In the 1980s, his first decade of retirement, he again altered course by indulging his passion for things that float. He painted large, meticulously detailed acrylics of ocean liners and cruise ships, many in absurdly incongruous settings (e.g., lengthwise alongside the Empire State Building, or drifting past elements of Bosch’s Garden of Earthly Delights). The decks were sometimes populated with tiny figures engaged in sexual capers. “When he was in his ship period,” said Flora’s daughter Roussie, “he painted lots of naughty little scenes going on inside. The galleries would set out a basket of magnifying glasses. You’d see all these old ladies clustered around the paintings trying to see what was going on in the portholes.” Despite the porn, these slick nautical canvases are barely recognizable as the work of the same trailblazer whose impertinent caricatures rocked the commercial art world decades before.

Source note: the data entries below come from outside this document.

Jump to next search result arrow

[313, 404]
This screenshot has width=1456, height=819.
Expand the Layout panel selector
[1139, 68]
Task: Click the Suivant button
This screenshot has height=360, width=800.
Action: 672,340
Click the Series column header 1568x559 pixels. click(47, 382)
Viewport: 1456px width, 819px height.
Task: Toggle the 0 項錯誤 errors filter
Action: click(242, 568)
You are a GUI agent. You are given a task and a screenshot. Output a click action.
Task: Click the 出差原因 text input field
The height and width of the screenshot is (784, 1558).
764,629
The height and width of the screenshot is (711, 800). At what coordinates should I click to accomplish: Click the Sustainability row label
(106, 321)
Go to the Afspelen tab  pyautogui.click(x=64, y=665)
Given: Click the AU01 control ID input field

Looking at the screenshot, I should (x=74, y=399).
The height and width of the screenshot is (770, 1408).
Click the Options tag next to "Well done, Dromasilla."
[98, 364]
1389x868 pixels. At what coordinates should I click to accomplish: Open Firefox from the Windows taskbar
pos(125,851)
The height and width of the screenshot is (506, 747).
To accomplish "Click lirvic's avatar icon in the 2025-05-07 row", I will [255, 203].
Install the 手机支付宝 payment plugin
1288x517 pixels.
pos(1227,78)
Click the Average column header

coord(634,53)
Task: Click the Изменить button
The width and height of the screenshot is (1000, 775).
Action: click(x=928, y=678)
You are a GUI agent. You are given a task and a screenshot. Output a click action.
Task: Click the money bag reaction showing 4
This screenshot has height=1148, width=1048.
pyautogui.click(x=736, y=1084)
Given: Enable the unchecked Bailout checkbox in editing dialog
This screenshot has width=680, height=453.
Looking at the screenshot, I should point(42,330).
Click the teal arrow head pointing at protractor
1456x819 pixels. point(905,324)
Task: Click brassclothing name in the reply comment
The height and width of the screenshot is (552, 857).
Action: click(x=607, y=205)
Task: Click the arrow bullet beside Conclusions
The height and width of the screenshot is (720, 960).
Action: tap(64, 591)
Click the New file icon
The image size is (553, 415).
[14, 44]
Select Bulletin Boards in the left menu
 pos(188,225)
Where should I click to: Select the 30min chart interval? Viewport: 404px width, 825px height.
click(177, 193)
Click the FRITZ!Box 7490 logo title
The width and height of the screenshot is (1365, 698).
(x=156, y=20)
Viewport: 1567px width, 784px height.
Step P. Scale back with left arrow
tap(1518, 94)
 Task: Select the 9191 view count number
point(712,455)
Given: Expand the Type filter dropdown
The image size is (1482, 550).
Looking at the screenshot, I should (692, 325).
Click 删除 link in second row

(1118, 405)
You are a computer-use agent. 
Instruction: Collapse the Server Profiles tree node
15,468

However, these works were widely admired and exhibited often; at the time, along with his children’s books, they defined Flora’s artistic stature more so than his by-then out-of-print album jackets.

His beloved wife Jane died in 1985. Two years later, he remarried. In the 1990s, as mortality loomed, he grew nostalgic for his 1940s roots, rendering fragmented portraits of Dixieland jazz legends and beboppers. He retained his vitality, producing sketches, drawings, and paintings at an impressive rate. “I try to do one a day, if possible,” he told interviewer Steven Guarnaccia in 1998. “Every day I do something. I go to my downstairs studio and focus and forget every little ache and pain that I have.”

Flora passed away, of stomach cancer, on July 9, 1998. He bequeathed his artistic estate to his children. His house on Long Island Sound was sold, and the magnificent art collection was boxed away at a Connecticut storage facility. Only in the past few years has the world begun to glimpse these unseen masterworks. Flora once said that all he wanted to create was “a piece of excitement.” What we’re finding in the archives proves that he often overshot his goal.